= Director of Naval Communications =

Director of Naval Communications was a post on the staff of the United States Navy's Chief of Naval Operations responsible for organizing, administering and operating the Naval Communications Service. In Navy parlance, this was Op-20. Created in 1916, the position replaced that of the Superintendent of the Naval Radio Service, created in 1912. The position, and the responsibilities, evolved steadily over the next several generations.

==Directors of Naval Communications, 1912-1950==

- 1912-1916 Capt. William H.G. Bullard [previously Superintendent of the Naval Radio Service]
- 1916-1919 Capt. David W. Todd
- 1919-1921 Rear Admiral William H.G. Bullard
- 1921 Rear Admiral Marbury Johnston
- 1921-1922 Capt. Samuel W. Bryant (acting)
- 1922-1923 Rear Admiral Henry J. Ziegemeier
- 1923 Commander Donald C. Bingham
- 1923-1924 Capt. Orton P. Jackson
- 1924-1927 Capt. Ridley McLean
- 1927-1928 Rear Admiral Thomas T. Craven
- 1928-1935 Capt. Stanford C. Hooper
- 1935-1936 Rear Admiral Gilbert Jonathan Rowcliff
- 1936-1939 Rear Admiral Charles E. Courtney
- June 1939-February 1942 Rear Admiral Leigh Noyes
- February–September 1942 Capt. Joseph R. Redman
- September 1942-April 1943 Capt. Carl Frederick Holden
- April 1943-August 1945 Rear Admiral Joseph R. Redman
- 1946-1949 Rear Admiral Earl E. Stone
- 1949-1951 Rear Admiral John R. Redman
- 1951-1952 Captain Wilfred B. Goulett

==Evolution of Naval Communications after 1950==
The Naval Communications Service was created as a subset of the Naval Communications System on 29 August 1950 by the Chief of Naval Operations, with the Director of Naval Communications overseeing this from Washington, D.C. In 1959, as a result of the Committee on the Organization of the Department of the Navy (known as the Franke Report), the title of the Director of Naval Communications became the Assistant Chief of Naval Operations (Communications)/Director Naval Communications. After the reorganization of OPNAV in 1966-67 following the Benson report, the incumbent was simultaneously a member of the Chief of Naval Operations' own staff and in charge of a new independent command, the Naval Communications Command.

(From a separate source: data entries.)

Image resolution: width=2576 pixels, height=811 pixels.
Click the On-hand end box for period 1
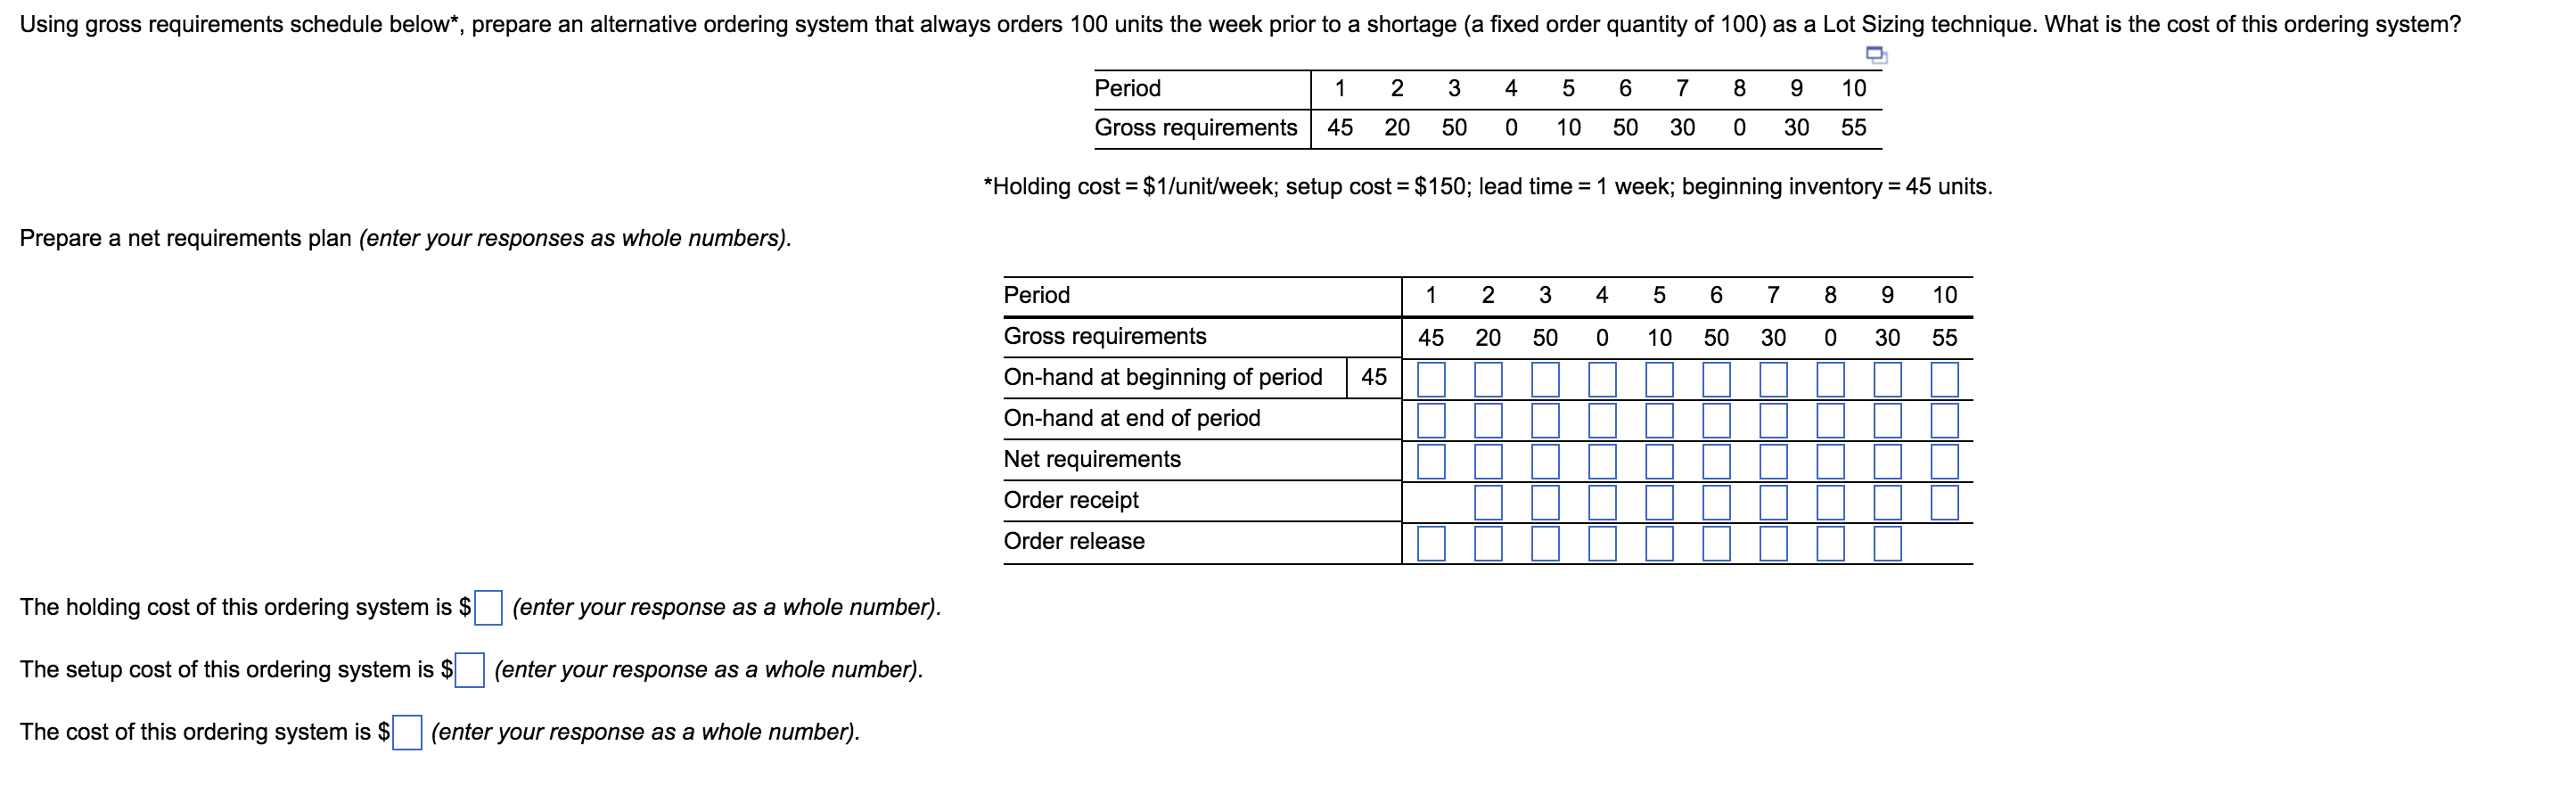1434,419
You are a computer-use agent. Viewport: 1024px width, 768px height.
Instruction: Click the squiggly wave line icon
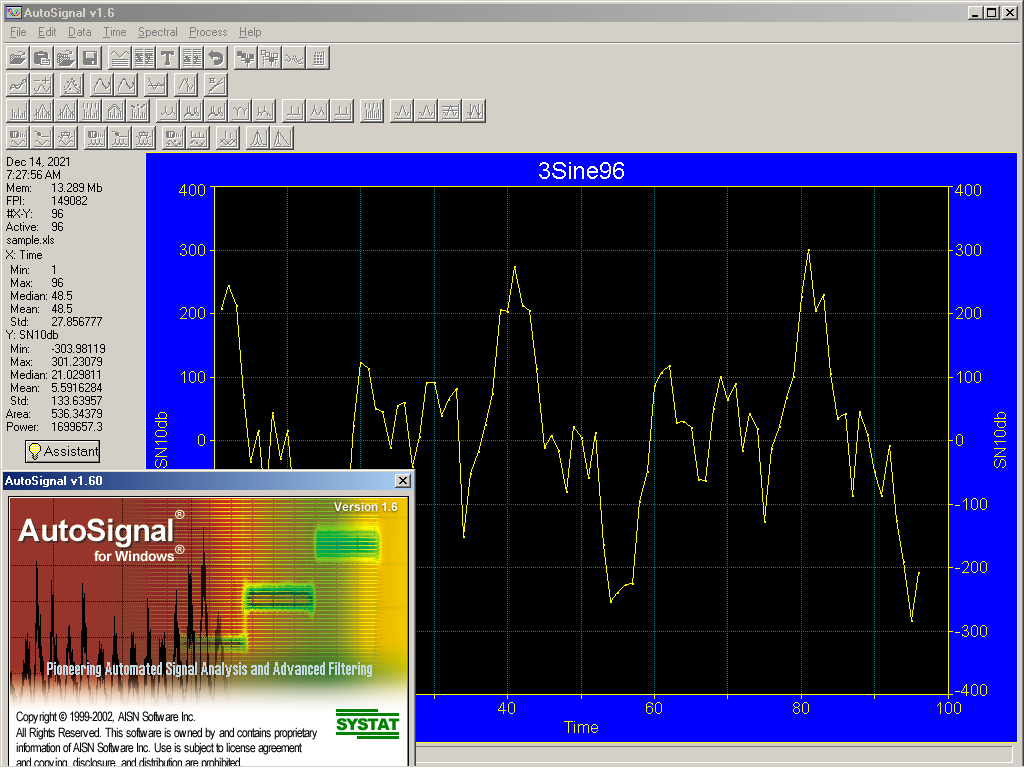tap(294, 58)
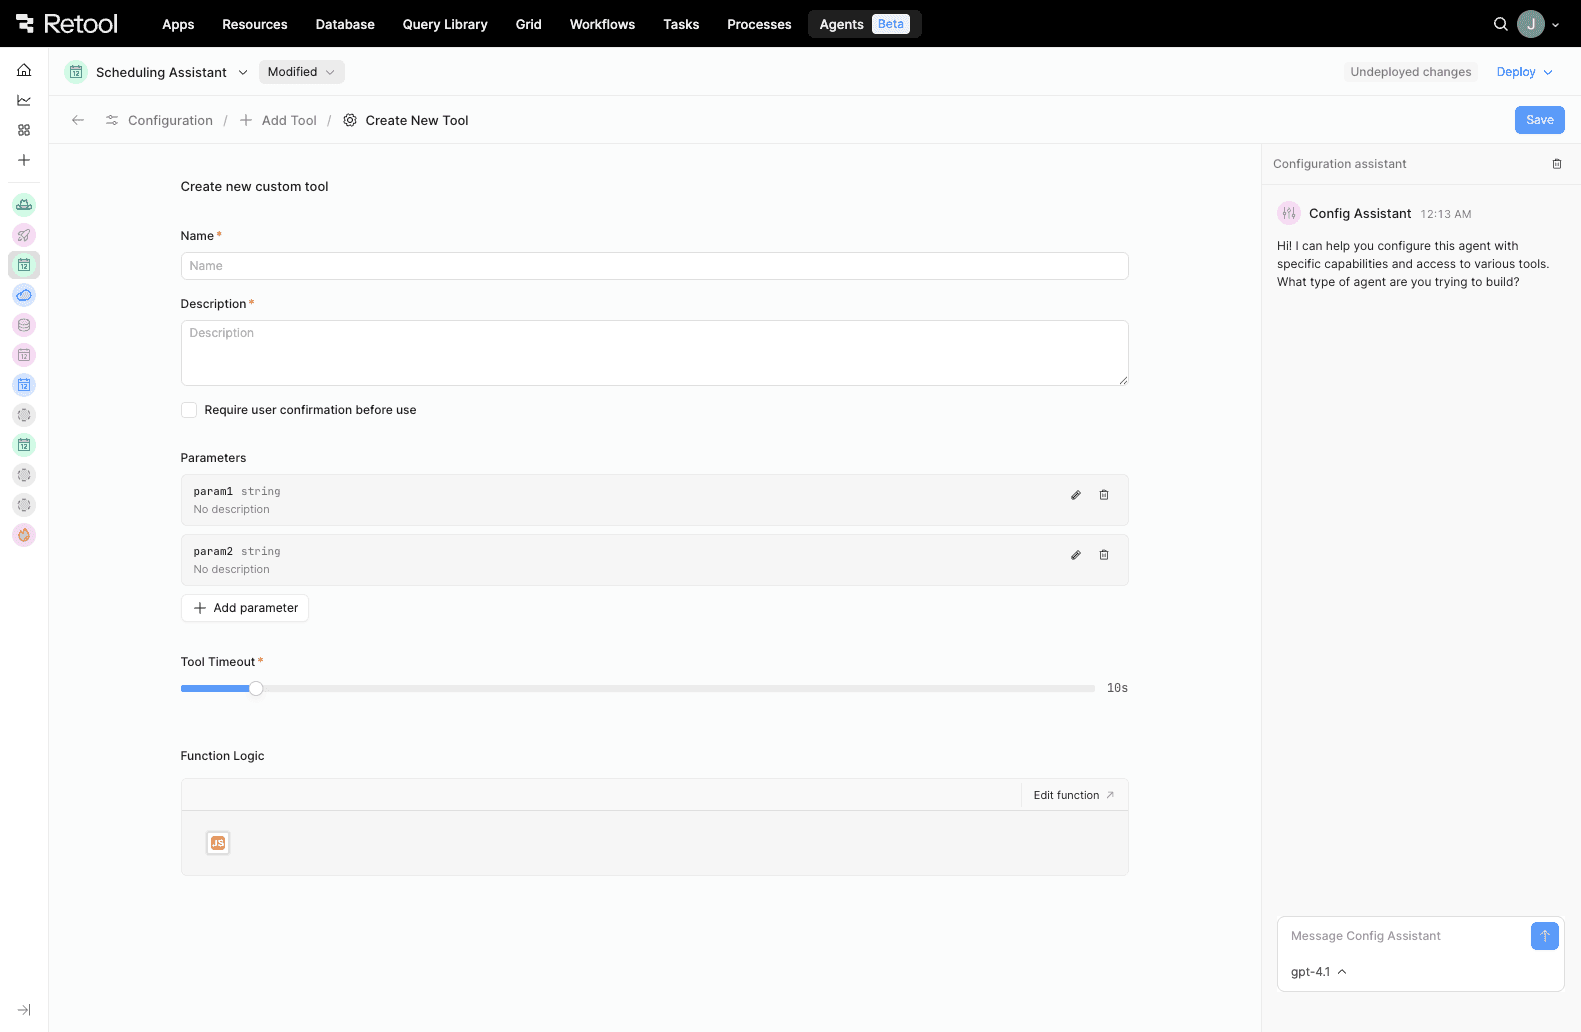
Task: Click the Add parameter button
Action: 245,608
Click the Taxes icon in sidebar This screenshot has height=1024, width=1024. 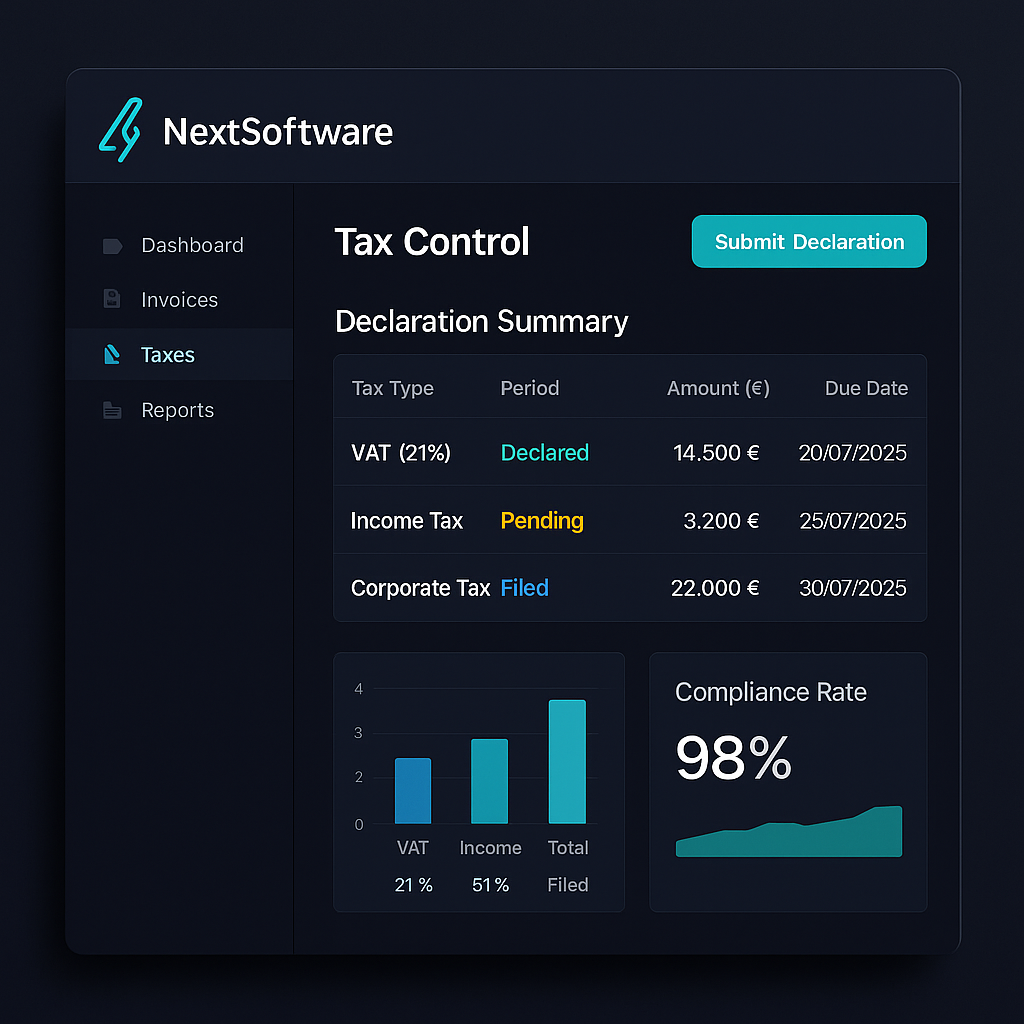[x=112, y=355]
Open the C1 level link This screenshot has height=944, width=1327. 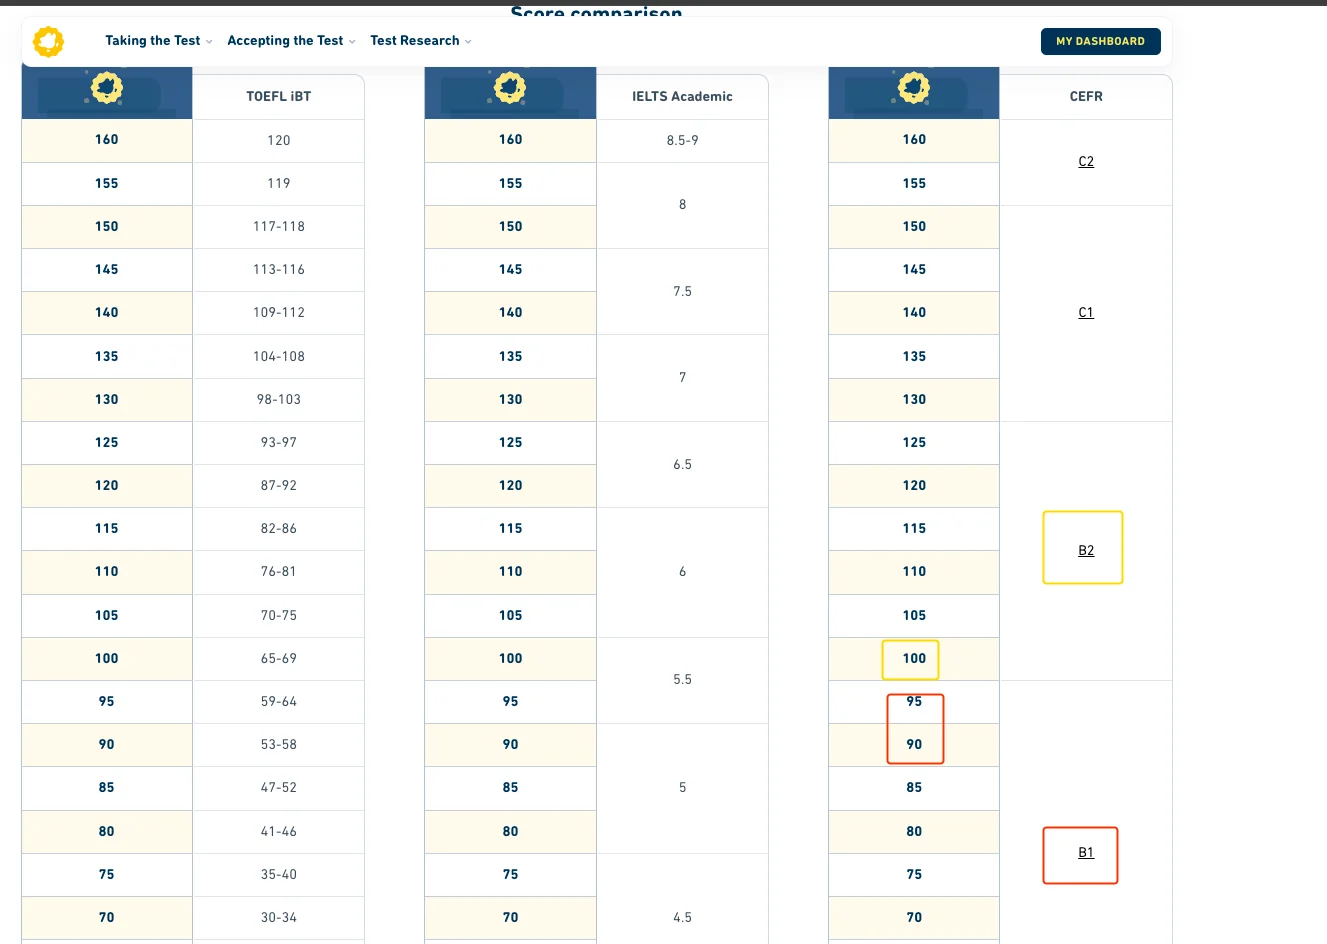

==Directors of Naval Communications, 1950-1971==
- 1952-1955 Rear Admiral William B. Ammon
- 1955-1958 Rear Admiral Henry C. Bruton
- 1961-1965 Rear Admiral Bernard F. Roeder
- 1965-1968 Rear Admiral Robert H. Weeks
- 1968 (Mar-July) Captain Robert H. White
- 1968-1971 Rear Admiral Francis J. Fitzpatrick

==Evolution of Naval Communications after 1971==
In 1971, Naval Communications Command was subordinated to a new OP-94 entity, the Director, Command Support Programs (OP-94) in March 1971, with naval communications becoming a new entity, OP-941 underneath. On 1 June 1973, the command was redesignated the Naval Telecommunications Command.

In December 1990, this was redesignated the Naval Computer and Telecommunications Command.

In 2002, this combined with several other U.S. Navy elements to form the new Naval Network Warfare Command, which in 2010 joined with several other elements to be a part of Fleet Cyber Command/United States Tenth Fleet, a component of United States Cyber Command.

==Directors of Naval Communications since 1973==
- 1971-1973 Rear Admiral Samuel L. Gravely, Jr.